▸ **Work to be completed**:
Give the records from the line with "Click the 'a Solera company' tagline" up to and including the line with "(x=154, y=891)" as a two-column CSV headed instruction and location, one row per request, holding its text and its answer. Put each value in a single quoted field, with line breaks turned into spaces.

Text and item location entries:
* * * * *

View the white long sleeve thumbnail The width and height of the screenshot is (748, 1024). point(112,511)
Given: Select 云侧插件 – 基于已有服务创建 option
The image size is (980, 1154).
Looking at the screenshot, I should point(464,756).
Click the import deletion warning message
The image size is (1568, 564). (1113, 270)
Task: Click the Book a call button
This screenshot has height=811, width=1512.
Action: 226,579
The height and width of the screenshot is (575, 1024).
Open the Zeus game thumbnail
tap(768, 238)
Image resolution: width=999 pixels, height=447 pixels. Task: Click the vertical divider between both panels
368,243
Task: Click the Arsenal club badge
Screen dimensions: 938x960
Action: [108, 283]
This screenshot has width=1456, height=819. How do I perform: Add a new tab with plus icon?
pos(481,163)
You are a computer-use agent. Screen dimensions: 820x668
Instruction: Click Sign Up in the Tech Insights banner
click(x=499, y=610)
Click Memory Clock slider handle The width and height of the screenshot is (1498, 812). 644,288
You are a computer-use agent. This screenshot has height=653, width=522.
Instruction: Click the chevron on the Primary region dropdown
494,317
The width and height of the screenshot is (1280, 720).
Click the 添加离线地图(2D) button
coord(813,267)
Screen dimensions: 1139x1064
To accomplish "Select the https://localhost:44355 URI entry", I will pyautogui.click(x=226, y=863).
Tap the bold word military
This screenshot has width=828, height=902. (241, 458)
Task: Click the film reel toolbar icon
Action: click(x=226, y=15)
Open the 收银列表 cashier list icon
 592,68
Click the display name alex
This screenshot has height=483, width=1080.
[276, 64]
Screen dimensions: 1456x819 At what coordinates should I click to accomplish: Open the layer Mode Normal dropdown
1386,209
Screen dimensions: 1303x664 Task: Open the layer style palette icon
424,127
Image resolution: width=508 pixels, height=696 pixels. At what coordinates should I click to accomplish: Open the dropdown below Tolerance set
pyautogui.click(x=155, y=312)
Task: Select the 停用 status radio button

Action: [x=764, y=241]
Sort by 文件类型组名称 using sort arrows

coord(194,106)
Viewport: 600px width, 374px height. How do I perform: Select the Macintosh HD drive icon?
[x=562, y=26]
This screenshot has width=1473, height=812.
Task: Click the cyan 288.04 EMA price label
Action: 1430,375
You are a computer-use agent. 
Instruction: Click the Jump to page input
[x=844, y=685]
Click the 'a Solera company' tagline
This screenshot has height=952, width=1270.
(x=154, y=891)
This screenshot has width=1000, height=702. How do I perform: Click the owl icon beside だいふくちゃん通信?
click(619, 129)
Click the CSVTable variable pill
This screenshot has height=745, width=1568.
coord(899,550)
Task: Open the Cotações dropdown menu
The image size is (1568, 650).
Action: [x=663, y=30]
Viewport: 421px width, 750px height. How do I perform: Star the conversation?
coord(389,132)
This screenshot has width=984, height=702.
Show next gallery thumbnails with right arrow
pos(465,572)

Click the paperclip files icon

* * * * *

▸ **Exercise solution**:
instruction,location
"Click the 'a Solera company' tagline This screenshot has height=952, width=1270.","(x=154, y=891)"